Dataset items
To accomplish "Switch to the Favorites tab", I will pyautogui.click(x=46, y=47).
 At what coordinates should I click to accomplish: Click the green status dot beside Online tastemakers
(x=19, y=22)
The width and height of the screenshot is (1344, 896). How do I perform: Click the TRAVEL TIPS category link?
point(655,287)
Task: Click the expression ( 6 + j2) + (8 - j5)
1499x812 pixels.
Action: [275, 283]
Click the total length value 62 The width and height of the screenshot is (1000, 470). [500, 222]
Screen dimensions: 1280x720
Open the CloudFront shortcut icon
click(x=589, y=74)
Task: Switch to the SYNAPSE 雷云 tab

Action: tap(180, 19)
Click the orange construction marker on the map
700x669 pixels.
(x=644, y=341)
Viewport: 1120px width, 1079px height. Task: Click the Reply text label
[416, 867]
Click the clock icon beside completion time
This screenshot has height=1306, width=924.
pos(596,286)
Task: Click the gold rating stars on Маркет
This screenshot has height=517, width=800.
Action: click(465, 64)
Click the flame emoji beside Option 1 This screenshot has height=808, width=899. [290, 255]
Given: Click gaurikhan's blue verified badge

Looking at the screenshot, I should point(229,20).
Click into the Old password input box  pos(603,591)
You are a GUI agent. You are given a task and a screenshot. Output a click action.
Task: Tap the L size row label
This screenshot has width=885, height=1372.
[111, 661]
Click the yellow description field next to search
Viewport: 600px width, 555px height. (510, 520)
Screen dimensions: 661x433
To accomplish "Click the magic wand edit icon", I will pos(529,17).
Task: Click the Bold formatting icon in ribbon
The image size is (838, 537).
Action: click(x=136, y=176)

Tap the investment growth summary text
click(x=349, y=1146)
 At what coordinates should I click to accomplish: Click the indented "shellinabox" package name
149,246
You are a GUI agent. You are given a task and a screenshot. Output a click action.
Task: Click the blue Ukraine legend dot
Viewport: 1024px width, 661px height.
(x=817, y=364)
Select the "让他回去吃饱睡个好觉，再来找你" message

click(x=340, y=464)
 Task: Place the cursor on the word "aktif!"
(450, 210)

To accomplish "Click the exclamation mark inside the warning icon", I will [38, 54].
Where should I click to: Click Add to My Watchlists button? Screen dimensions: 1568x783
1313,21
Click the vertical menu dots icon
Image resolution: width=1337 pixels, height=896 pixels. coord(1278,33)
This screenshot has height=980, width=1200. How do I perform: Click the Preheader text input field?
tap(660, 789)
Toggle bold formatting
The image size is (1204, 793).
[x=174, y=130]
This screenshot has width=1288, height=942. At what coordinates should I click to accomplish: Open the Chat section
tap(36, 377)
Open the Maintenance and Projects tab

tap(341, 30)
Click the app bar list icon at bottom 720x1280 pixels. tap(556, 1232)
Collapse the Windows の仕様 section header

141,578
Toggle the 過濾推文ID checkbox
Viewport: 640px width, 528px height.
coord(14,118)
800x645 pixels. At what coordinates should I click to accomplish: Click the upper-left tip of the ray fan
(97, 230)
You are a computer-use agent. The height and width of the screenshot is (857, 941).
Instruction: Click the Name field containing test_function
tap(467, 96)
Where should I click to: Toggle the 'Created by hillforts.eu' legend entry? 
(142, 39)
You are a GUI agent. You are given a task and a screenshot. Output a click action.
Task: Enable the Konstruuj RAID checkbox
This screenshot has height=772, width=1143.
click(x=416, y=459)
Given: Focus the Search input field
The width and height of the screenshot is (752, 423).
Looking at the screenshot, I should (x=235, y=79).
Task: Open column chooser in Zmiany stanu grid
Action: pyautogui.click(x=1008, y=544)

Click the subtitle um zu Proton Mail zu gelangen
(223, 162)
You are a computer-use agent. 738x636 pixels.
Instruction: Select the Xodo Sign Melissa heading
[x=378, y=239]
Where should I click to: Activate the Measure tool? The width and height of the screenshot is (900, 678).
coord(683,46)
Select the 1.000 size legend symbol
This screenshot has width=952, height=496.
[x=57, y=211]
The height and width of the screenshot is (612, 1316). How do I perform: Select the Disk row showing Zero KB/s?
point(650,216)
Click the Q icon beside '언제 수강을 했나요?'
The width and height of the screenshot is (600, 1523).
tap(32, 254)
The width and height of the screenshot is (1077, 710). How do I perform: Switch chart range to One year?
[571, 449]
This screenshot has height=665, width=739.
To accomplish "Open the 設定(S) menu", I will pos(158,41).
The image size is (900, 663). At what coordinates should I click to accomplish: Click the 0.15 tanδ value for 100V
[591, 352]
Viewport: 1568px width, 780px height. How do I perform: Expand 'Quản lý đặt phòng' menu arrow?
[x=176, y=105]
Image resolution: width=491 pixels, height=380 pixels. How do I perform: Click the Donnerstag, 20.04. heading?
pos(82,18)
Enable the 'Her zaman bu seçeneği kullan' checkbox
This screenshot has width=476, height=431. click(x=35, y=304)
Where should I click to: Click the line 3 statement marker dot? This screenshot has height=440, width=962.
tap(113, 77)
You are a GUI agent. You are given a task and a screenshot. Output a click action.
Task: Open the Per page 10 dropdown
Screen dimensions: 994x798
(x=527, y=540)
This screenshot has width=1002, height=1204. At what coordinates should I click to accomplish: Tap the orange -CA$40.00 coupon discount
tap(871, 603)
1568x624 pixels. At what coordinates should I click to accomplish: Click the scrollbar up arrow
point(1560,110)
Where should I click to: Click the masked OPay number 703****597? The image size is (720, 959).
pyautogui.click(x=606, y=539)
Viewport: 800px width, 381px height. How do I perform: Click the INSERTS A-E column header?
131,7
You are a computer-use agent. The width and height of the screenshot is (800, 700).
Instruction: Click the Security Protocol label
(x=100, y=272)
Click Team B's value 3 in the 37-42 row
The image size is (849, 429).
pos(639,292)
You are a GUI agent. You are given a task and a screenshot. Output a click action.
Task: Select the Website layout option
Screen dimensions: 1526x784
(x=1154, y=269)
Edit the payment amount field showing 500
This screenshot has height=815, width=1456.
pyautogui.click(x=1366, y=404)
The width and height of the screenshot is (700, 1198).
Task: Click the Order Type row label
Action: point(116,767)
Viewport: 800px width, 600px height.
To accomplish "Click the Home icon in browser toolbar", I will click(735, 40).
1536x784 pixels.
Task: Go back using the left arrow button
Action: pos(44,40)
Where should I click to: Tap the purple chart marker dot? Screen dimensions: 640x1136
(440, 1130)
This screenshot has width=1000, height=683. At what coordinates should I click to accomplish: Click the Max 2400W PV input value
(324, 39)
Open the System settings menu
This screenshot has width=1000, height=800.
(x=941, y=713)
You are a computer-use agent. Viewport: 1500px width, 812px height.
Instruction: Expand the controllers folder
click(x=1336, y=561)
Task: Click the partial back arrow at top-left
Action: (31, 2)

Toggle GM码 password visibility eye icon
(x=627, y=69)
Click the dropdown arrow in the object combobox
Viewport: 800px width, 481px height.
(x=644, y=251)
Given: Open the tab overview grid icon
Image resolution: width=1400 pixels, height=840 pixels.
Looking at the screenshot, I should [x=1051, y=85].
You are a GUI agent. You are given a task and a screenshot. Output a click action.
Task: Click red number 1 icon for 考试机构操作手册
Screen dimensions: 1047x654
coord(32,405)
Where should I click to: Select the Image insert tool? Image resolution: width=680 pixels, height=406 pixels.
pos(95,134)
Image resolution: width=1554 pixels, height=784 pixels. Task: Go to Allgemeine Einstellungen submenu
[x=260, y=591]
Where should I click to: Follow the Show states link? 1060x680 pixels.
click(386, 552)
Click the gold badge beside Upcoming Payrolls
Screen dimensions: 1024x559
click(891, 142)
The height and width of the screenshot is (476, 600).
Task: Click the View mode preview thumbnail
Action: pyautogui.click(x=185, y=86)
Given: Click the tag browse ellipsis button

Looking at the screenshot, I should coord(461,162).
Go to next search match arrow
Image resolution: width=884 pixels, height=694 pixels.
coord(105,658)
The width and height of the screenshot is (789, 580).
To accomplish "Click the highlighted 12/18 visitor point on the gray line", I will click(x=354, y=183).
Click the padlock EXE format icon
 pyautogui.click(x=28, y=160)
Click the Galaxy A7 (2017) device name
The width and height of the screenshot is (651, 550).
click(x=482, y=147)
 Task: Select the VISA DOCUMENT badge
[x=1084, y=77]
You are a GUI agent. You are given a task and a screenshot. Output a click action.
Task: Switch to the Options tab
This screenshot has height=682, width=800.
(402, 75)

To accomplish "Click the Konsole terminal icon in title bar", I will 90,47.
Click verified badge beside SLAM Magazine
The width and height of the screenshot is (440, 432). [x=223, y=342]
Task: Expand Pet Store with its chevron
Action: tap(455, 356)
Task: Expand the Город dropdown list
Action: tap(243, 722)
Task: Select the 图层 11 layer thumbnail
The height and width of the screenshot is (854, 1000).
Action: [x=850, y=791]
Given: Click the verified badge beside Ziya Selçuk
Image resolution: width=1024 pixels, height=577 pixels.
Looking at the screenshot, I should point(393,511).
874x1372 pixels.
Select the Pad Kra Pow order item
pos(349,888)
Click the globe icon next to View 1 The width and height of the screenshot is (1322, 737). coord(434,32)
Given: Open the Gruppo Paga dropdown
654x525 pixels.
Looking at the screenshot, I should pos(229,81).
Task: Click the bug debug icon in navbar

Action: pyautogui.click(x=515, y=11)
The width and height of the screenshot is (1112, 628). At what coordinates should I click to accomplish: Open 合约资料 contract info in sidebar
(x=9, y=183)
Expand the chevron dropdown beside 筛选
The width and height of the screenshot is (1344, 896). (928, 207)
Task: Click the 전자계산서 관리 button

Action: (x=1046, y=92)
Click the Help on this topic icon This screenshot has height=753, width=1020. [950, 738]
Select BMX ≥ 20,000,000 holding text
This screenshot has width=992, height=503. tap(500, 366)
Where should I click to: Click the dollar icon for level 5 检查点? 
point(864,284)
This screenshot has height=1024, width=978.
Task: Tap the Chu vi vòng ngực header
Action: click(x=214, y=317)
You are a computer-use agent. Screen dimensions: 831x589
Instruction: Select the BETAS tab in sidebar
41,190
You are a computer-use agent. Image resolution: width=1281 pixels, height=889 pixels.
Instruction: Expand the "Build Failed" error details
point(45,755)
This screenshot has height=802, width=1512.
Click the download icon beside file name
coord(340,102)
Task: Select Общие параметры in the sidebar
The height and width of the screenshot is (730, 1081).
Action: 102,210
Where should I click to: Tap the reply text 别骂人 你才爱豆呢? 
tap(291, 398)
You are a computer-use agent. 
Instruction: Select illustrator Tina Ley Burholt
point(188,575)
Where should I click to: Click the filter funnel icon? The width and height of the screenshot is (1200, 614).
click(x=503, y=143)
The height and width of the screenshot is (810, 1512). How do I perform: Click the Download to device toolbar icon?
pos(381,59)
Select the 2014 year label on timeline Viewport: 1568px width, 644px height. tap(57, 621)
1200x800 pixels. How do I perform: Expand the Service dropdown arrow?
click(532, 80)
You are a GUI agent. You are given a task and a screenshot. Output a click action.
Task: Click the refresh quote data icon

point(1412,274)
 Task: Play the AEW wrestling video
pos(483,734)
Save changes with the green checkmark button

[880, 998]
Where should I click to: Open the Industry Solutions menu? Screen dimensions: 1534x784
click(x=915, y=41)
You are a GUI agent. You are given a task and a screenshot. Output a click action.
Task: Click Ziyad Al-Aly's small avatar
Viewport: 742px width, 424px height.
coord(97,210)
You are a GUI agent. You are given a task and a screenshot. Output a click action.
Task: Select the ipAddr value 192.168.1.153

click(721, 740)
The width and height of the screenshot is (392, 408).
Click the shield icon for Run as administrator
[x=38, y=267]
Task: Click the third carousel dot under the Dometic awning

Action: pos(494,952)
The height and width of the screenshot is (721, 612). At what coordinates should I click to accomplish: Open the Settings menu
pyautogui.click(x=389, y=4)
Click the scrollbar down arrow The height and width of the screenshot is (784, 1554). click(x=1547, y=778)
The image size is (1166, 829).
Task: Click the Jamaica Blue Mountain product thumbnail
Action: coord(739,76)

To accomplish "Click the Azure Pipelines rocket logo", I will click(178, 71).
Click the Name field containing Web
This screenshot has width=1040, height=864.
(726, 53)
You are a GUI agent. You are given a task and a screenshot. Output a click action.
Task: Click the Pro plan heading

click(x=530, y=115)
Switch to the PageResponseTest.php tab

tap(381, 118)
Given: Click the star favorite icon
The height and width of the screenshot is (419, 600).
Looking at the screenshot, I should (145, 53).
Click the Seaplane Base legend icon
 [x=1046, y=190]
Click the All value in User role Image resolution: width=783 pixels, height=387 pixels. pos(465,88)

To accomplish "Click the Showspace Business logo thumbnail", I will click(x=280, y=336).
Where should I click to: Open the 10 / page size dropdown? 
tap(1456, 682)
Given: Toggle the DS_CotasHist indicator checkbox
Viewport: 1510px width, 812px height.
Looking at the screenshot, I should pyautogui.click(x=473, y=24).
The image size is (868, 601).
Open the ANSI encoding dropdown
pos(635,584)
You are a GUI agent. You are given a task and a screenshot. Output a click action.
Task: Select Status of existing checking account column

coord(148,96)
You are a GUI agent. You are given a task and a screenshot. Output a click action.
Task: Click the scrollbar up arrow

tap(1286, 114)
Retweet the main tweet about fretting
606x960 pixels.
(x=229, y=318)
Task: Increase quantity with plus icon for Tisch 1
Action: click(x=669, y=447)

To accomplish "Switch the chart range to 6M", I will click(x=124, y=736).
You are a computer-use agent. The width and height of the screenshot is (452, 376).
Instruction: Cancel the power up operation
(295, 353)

■ **Brief**
Working from the data above, extract solely the lines from the one containing "Given: Click gaurikhan's blue verified badge" through the one containing "Task: Tap the L size row label", exactly as they appear, both included.

■ **Exercise result**
Given: Click gaurikhan's blue verified badge

Looking at the screenshot, I should point(229,20).
Click into the Old password input box  pos(603,591)
You are a GUI agent. You are given a task and a screenshot. Output a click action.
Task: Tap the L size row label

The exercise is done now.